Even Dr. Thogmartin wrote that “PVS is a clinical diagnosis arrived at through physical examination of living patients. By definition, an autopsy is performed after a patient dies.” As Diana Lynne points out in her excellent book,
Terri’s Story
,
Dr. Stephen Nelson, a consulting pathologist, who helped Thogmartin with the autopsy report, admitted that while Terri’s symptoms were consistent with PVS, he could not rule out the possibility that Terri was in a minimally conscious state. And Thogmartin conceded that it couldn’t be determined how much Terri’s long period of dehydration contributed to the shrinkage of her brain.
“Mrs. Schiavo’s heart was anatomically normal without any areas of recent or remote myocardial infarction,” Dr. Thogmartin noted. “An underlying, undiagnosed cardiac anomaly is possible, but diagnostics at the time [the time of her collapse] along with postmortem examination of the heart were negative.”
Translation: a heart attack wasn’t the cause of Terri’s collapse.

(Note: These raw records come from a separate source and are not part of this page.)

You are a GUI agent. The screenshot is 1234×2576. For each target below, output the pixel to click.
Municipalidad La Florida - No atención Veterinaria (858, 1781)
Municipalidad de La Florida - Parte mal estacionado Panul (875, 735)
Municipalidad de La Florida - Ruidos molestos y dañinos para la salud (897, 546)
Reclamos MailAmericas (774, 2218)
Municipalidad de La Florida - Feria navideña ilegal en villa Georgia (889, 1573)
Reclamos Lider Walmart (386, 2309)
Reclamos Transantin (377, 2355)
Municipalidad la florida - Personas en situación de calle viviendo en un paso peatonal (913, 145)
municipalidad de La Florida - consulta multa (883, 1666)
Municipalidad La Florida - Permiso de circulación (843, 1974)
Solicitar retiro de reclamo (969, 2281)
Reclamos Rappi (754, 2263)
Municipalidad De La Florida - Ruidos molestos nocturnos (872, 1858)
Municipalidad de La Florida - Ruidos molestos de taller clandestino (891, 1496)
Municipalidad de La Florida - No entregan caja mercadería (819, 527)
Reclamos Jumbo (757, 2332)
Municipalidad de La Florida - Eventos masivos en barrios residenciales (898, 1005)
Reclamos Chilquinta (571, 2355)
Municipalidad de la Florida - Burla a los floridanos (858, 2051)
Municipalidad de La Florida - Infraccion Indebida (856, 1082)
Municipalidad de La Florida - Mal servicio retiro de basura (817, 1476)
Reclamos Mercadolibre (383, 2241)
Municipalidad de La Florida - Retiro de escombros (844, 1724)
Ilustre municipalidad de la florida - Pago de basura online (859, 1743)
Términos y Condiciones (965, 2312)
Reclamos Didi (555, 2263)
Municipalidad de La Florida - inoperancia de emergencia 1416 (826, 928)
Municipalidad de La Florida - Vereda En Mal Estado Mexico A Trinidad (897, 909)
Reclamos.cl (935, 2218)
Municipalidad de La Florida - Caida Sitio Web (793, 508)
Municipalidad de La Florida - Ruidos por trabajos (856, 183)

Nor was bulimia nervosa. “According to those that knew Mrs. Schiavo,” Dr. Thogmartin wrote, “her eating and drinking habits included eating lots of salads, eating a large omelet on weekends and drinking large amounts of ice tea. No one observed Mrs. Schiavo taking diet pills, binging and purging or consuming laxatives, and she apparently never confessed to her family or friends about having an eating disorder. Recent interviews with family members, physicians, and coworkers revealed no additional information supporting the diagnosis of bulimia nervosa and, indeed, other signs and symptoms of bulimia nervosa were not reported to be present.”
The main argument
for
bulimia that Michael Schiavo’s lawyers used when he sued her ob-gyn and family doctor for malpractice in 1992, was knocked down by Dr. Thogmartin’s findings:
On February 25, 1990, according to available records, a 911 call was made at approximately 0540 hrs.
4
Both Mr. Schiavo and Bobby Schindler were present prior to arrival of emergency responders. They both describe her as lying prone and breathing, or at least they describe her as “making gurgling noises.” According to her medical records, paramedics began treating Mrs. Schiavo at 0552 hrs. The Pinellas County EMS report records her as supine in the hallway with no respiration and her initial cardiac rhythm was ventricular fibrillation . . . Her time of arrival at Humana Hospital-Northside was 0646 hrs. At 0701 hrs, her blood was drawn and that sample showed hypokalemia [low potassium] . . . one hour after her initial collapse and after over 30 minutes of CPR . . . Her doctors began potassium supplementation almost immediately resulting in a rapid rise of her potassium . . . She also received epinephrine [from the EMS] . . . The dosage of epinephrine she received was sufficient to cause . . . lowering of potassium . . . Thus it is reasonable to conclude that Mrs. Schiavo’s level . . . measured after a period of ventricular fibrillation, epinephrine, and fluid administration was an unreliable measure of her pre-arrest potassium level. Thus, the main piece of evidence supporting a diagnosis of bulimia nervosa is suspect.